- _Exercise requirements_:
Below are some entries. Copy each line that holds the string "button".

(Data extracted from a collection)
================================
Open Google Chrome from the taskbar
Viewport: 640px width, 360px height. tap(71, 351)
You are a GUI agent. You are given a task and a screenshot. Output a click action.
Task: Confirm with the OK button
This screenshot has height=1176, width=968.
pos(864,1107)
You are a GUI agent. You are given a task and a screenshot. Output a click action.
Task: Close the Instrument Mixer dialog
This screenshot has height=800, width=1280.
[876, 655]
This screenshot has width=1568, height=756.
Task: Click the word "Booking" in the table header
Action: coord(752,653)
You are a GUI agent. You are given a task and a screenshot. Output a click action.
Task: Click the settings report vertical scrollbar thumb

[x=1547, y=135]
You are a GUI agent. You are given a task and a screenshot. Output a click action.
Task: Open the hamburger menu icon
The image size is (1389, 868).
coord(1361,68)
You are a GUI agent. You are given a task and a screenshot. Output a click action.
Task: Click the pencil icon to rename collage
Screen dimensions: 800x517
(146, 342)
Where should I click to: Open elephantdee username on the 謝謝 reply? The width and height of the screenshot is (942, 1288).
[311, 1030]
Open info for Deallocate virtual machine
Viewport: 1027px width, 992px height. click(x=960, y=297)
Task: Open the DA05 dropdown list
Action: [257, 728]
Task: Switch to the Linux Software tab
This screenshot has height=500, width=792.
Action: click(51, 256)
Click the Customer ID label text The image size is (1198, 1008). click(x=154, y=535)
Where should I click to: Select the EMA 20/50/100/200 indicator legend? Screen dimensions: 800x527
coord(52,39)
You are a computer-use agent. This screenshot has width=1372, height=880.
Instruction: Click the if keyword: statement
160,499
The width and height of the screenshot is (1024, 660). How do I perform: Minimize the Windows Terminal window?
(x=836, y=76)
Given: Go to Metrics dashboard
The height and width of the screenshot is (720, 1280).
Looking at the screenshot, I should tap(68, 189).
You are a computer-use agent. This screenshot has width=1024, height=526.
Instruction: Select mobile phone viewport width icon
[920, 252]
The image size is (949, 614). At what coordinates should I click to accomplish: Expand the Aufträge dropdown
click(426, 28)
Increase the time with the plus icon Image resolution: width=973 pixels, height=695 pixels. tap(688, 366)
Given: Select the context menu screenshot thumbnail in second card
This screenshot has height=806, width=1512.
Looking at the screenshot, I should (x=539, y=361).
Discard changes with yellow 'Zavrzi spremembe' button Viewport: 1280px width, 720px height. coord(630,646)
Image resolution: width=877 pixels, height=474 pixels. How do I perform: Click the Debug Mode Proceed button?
================================
- _The completed task_:
Task: Confirm with the OK button
Discard changes with yellow 'Zavrzi spremembe' button Viewport: 1280px width, 720px height. coord(630,646)
Image resolution: width=877 pixels, height=474 pixels. How do I perform: Click the Debug Mode Proceed button?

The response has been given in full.